* Task list:
1: Mark each statement about the passage on Norg's withheld communications as yes or no, according to whether the passage agrees with it, and quote the words that decide each one.
(a) Giglio material covers anything that impeaches the credibility of a government witness.
(b) The passage refers to documentation that was concealed for five years.
(c) The passage links the pattern of conduct to plea negotiations in current Wayne County cases.
2: Continue the passage on Norg's withheld communications, beginning right after its final sentence.

* Selected text:
# # #

If Norg withheld communications documenting a plea agreement being misrepresented or a procedural error being concealed in a prior Barry County matter, those communications are potentially Giglio material in every active case he is prosecuting now. Giglio material includes anything that impeaches the credibility of a government witness or, by extension, the integrity of the prosecutor’s own representations to the court. A prosecutor with a documented pattern of denying the existence of communications on the court record and to the AGC, while multiple actors with direct knowledge confirm those communications exist, has a credibility problem that is constitutionally relevant to every case he touches.
The Brady implication is equally direct. If the withheld communications relate to how plea agreements were structured or represented in the Barry County matter, that pattern of conduct is relevant to how Norg handles plea negotiations in current Kalamazoo County cases. If sentencing expectations were misrepresented to a defendant in Barry County and the documentation was concealed for three years, the question every defense attorney in Kalamazoo County should be asking right now is whether the same thing is happening to their client.

# # #

* Data provided:
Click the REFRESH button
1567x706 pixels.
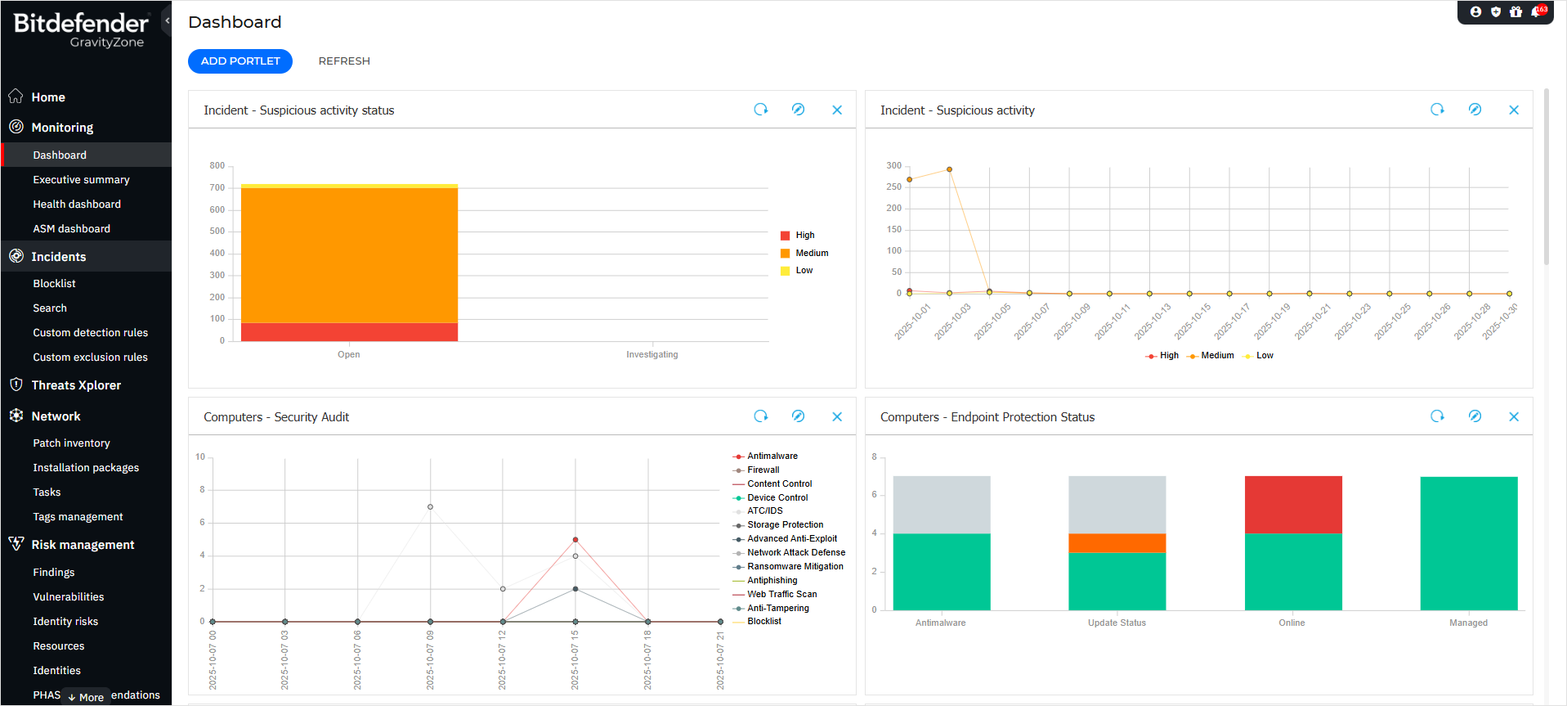[x=344, y=61]
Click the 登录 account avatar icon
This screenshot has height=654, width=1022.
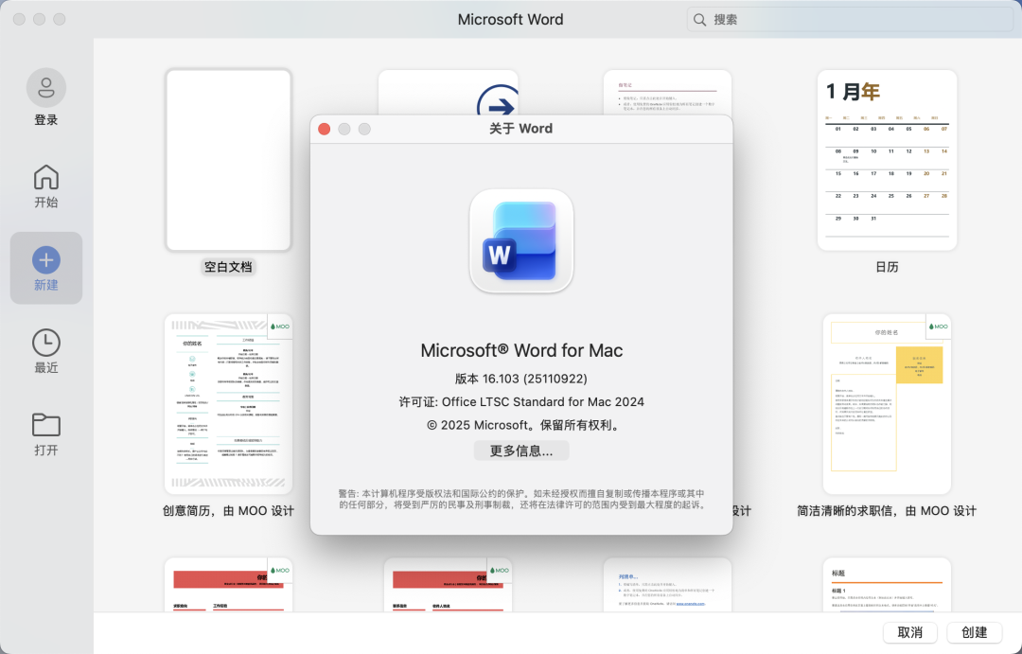click(46, 88)
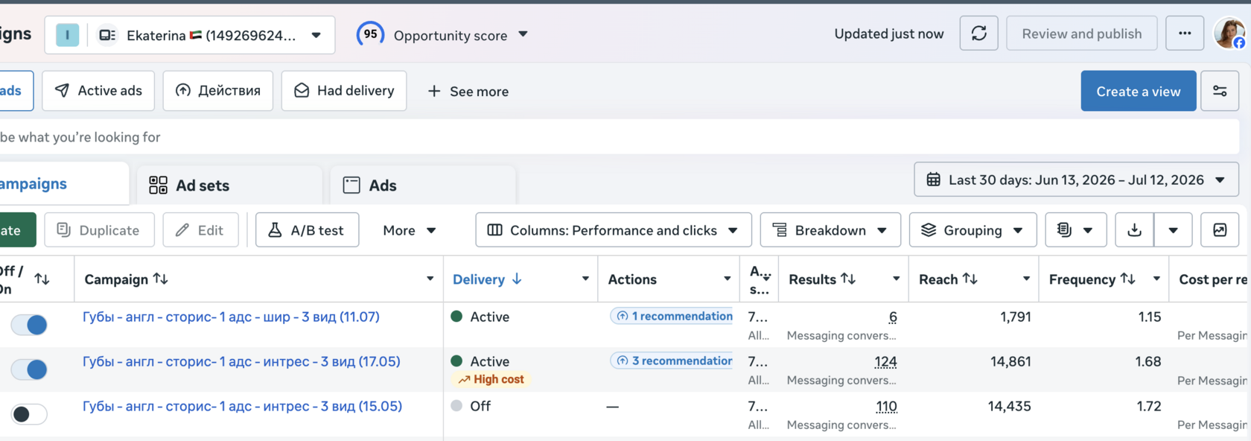Click the search filter input field

pos(618,137)
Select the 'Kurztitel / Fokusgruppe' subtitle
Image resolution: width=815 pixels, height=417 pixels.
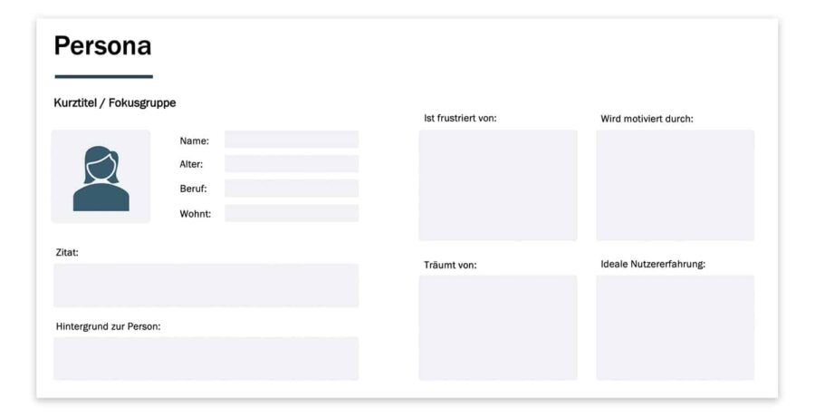tap(114, 103)
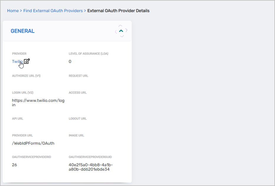The width and height of the screenshot is (275, 186).
Task: Navigate to Home via the breadcrumb
Action: click(13, 11)
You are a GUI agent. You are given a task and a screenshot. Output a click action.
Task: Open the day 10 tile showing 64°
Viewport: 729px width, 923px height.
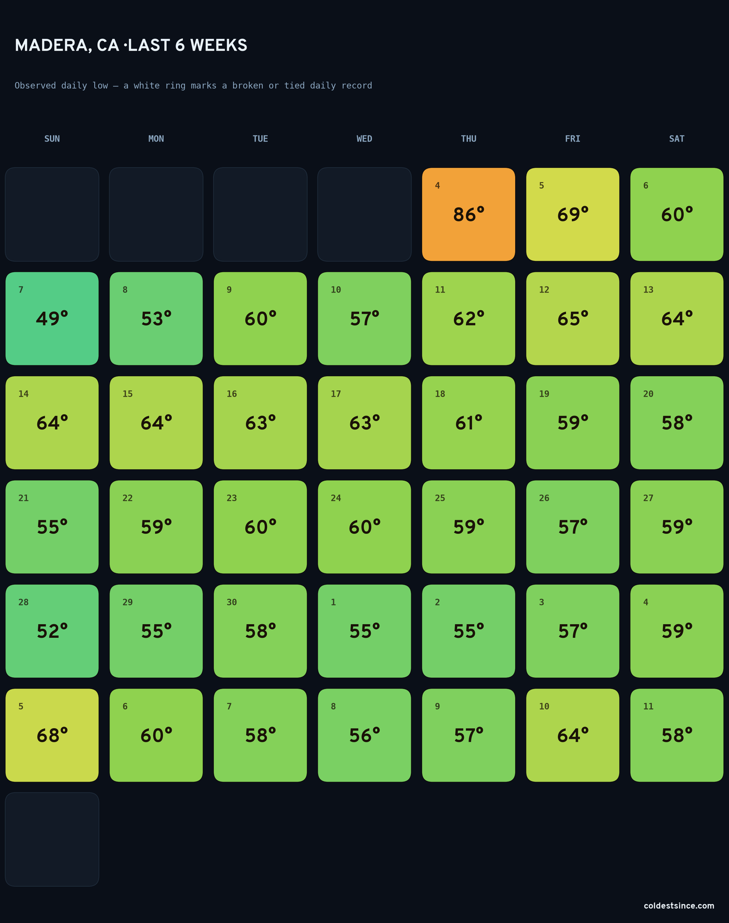[573, 735]
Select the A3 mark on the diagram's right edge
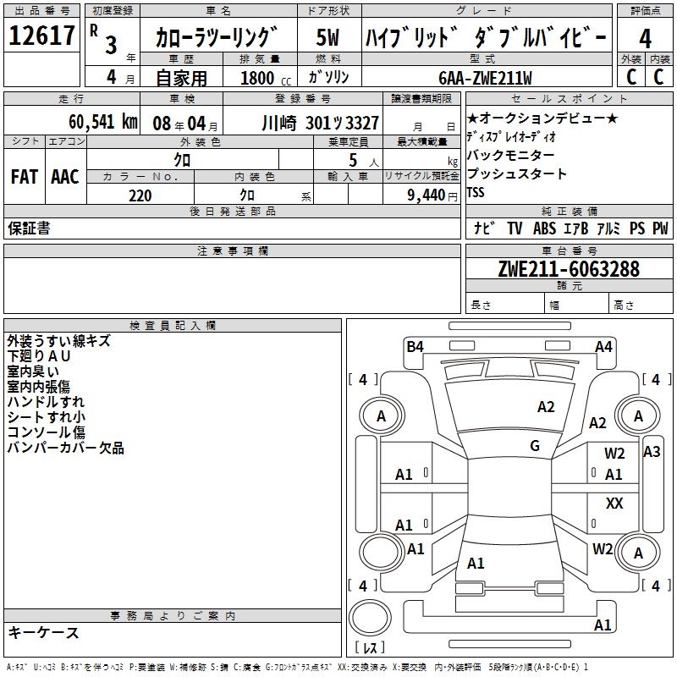 pyautogui.click(x=652, y=452)
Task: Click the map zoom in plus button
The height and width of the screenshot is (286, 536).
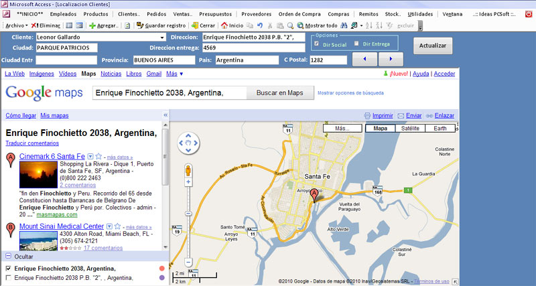Action: click(188, 182)
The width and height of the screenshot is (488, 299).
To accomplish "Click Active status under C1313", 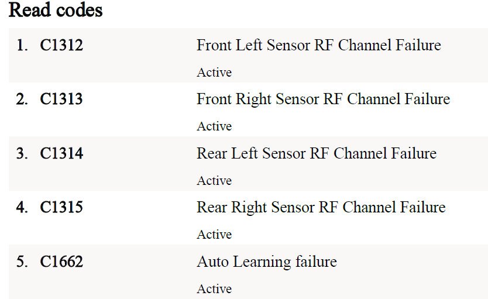I will coord(214,126).
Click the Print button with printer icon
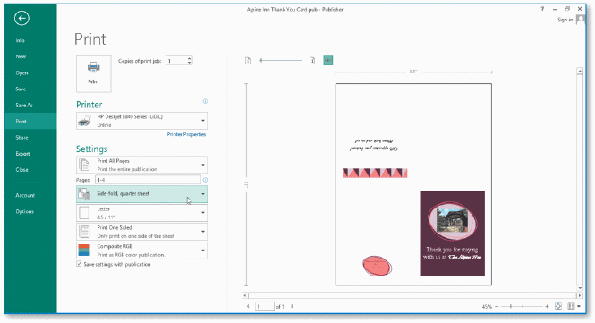 tap(94, 74)
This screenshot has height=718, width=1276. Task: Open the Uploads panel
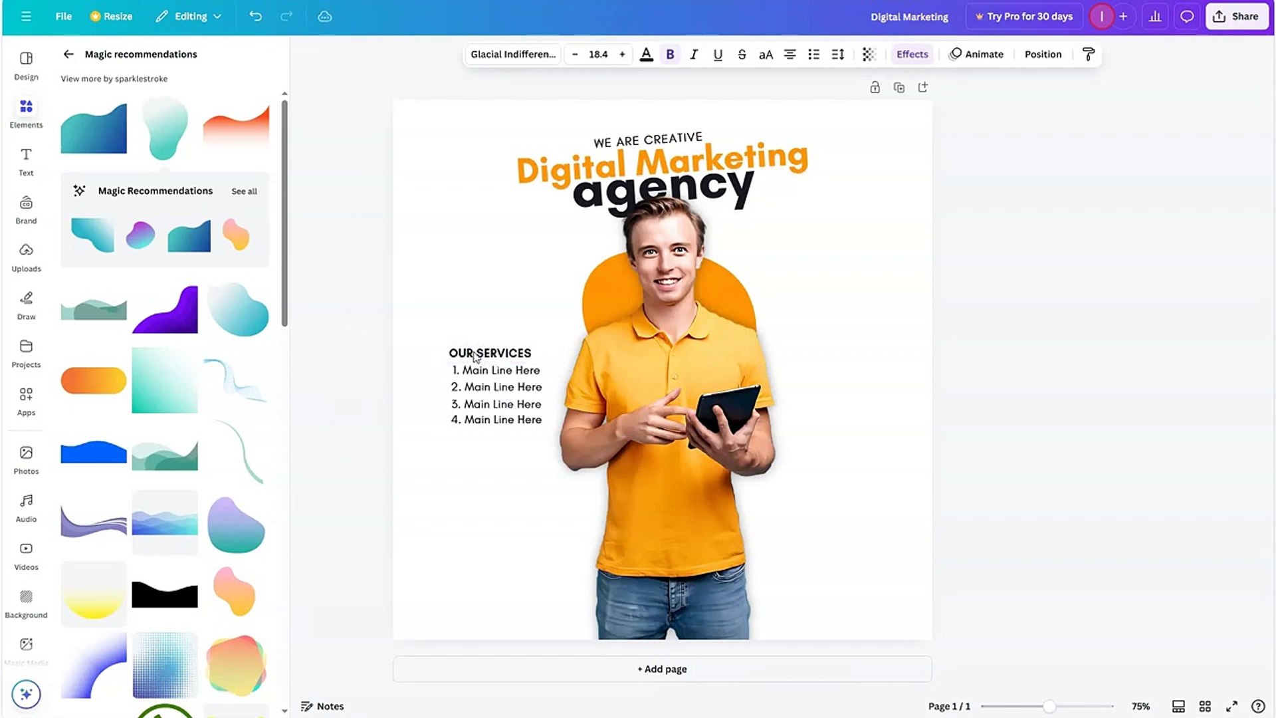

# # #

* Results in order:
1:
(a) Yes: "Giglio material includes anything that impeaches the credibility of a government witness"
(b) No: "the documentation was concealed for three years"
(c) No: "how Norg handles plea negotiations in current Kalamazoo County cases"

2:
Christopher Elsworth’s Giglio exposure in Kalamazoo County Family Court is a different category but no less serious. Family court proceedings are not criminal prosecutions, but they involve representations to judges about facts that determine outcomes for children and families. An attorney who denied the existence of communications on the court record and to the AGC in a prior matter is an attorney whose representations in current family court proceedings carry a documented credibility risk. Judges presiding over matters in which Elsworth appears are entitled to know that risk exists. It is now documented and public.
The Sideways Move: How Michigan Manages Officials It Will Not Discipline
There is a pattern in how Michigan’s legal system handles officials with documented misconduct exposure that stops short of formal discipline. It does not fire them. It does not publicly sanction them. It moves them sideways. Away from the most visible cases. Away from the scrutiny that accumulates in criminal court. Into roles where the caseload is different, the oversight is lighter, and the paper trail starts fresh.
Judge Kirsten Nielsen Hartig is the most recent documented example. Clutch Justice reported on JTC Formal Complaint No. 109 against Hartig, with the master’s report filed June 9, 2026. Following the JTC proceedings, Hartig was moved off criminal cases. No public discipline. No formal removal. A sideways move that kept her on the bench, kept her licensed, and kept the formal record of accountability from ever fully materializing.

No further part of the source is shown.